──────── Records for processing

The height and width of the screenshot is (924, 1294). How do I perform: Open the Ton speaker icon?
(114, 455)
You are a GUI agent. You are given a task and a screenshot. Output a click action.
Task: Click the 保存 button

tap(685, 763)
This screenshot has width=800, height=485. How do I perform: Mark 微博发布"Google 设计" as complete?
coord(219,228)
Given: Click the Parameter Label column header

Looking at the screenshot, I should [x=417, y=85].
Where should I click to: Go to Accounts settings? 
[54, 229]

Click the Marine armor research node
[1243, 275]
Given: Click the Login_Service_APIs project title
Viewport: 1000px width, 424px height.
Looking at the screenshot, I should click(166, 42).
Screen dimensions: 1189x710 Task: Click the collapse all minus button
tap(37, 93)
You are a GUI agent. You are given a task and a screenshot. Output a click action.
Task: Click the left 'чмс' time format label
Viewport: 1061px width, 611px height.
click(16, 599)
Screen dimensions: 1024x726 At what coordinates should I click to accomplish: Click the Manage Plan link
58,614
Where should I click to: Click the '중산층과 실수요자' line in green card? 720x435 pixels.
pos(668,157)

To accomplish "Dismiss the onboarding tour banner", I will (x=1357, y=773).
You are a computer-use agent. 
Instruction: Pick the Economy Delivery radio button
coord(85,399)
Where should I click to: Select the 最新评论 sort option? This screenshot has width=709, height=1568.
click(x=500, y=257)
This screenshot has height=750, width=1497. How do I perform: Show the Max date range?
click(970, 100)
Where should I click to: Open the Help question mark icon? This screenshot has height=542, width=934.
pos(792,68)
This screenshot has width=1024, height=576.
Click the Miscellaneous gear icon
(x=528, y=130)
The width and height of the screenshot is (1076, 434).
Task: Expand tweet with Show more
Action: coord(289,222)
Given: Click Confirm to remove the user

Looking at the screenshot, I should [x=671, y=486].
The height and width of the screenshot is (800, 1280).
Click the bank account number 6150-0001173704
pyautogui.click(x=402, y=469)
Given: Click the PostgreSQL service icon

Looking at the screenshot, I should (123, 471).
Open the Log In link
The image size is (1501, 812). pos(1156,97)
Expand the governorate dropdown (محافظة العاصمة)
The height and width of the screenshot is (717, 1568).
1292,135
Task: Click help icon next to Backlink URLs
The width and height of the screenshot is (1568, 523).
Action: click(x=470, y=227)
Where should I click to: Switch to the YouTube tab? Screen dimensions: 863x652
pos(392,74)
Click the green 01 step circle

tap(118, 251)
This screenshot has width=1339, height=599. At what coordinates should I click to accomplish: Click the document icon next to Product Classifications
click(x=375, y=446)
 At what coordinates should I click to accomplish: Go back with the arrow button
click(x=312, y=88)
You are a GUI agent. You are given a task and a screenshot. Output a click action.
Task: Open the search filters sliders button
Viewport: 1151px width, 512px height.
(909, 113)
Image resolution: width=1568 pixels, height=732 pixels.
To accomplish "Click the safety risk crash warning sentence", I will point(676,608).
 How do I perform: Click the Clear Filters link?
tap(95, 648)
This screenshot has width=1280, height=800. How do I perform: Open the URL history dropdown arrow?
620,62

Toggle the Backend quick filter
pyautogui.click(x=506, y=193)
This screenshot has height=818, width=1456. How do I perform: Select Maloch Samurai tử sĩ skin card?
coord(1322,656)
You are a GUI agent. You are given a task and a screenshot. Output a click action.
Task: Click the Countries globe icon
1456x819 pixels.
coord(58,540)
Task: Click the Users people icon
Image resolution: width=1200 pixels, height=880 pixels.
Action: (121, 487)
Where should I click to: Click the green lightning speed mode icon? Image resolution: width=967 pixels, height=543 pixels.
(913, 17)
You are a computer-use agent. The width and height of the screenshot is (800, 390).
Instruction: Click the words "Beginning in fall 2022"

────────────────

- [Directions for this task] Can you write out again every line from the start of the records through the line holding "tap(685, 763)", inclusive, including the requests, with each coordinate in the answers shifted up by 114? Give only those lines.

- [Exercise output]
The height and width of the screenshot is (924, 1294). How do I perform: Open the Ton speaker icon?
(228, 569)
You are a GUI agent. You are given a task and a screenshot. Output a click action.
Task: Click the 保存 button

tap(799, 877)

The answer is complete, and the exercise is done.